(Word and item position data)

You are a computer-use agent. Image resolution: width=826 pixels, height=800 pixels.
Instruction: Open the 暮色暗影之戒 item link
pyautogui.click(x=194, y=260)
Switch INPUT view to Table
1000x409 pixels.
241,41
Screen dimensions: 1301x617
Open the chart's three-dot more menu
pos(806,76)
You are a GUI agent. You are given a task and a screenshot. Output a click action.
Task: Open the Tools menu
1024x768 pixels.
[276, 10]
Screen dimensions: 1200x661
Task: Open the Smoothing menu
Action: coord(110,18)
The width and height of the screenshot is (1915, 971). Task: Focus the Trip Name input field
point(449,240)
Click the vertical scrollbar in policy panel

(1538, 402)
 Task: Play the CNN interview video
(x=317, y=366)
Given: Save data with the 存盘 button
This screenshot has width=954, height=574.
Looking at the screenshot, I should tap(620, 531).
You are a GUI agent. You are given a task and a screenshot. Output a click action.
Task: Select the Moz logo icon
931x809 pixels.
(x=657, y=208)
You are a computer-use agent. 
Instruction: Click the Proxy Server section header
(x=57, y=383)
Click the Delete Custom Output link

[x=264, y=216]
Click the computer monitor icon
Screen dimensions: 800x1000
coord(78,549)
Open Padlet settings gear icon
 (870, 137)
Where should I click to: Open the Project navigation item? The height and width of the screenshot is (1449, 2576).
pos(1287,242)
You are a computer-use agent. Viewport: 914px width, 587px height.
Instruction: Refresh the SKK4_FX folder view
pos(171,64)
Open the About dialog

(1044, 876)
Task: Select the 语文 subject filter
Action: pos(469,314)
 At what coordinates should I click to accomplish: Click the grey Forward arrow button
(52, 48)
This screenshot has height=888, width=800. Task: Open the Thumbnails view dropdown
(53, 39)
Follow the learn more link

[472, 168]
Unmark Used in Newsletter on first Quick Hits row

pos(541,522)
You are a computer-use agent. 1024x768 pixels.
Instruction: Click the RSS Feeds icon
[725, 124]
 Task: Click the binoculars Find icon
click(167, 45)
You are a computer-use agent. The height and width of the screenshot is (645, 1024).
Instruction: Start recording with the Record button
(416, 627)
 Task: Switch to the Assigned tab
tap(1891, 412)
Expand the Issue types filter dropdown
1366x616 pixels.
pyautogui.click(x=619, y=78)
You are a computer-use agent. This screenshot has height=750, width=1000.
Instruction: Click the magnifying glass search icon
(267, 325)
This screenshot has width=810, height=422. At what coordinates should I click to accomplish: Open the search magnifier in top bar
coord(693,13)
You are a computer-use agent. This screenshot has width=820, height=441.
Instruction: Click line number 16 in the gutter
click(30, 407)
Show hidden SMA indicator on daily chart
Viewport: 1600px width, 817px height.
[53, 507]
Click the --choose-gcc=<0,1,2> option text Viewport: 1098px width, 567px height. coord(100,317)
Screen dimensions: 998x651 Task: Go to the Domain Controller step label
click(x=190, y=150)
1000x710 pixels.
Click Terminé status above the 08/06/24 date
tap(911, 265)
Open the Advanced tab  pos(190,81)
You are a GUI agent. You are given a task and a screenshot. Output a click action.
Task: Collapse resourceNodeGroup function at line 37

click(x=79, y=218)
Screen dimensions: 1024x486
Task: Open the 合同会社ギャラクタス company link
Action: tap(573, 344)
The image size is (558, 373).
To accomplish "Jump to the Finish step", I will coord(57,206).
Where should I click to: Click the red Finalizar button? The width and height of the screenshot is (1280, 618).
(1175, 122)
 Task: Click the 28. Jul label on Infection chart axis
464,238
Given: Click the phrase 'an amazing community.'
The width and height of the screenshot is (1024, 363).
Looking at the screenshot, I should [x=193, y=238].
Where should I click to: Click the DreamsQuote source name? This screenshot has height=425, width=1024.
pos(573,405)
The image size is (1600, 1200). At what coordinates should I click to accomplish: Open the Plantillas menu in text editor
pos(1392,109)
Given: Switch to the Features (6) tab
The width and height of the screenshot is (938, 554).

What you should do → Reproduce the entries from the line containing "Where should I click to: Click the red" through the line containing "pos(1392,109)", including both of those lines, with nothing changed.

Exercise solution →
Where should I click to: Click the red Finalizar button? The width and height of the screenshot is (1280, 618).
(1175, 122)
 Task: Click the 28. Jul label on Infection chart axis
464,238
Given: Click the phrase 'an amazing community.'
The width and height of the screenshot is (1024, 363).
Looking at the screenshot, I should [x=193, y=238].
Where should I click to: Click the DreamsQuote source name? This screenshot has height=425, width=1024.
pos(573,405)
The image size is (1600, 1200). At what coordinates should I click to accomplish: Open the Plantillas menu in text editor
pos(1392,109)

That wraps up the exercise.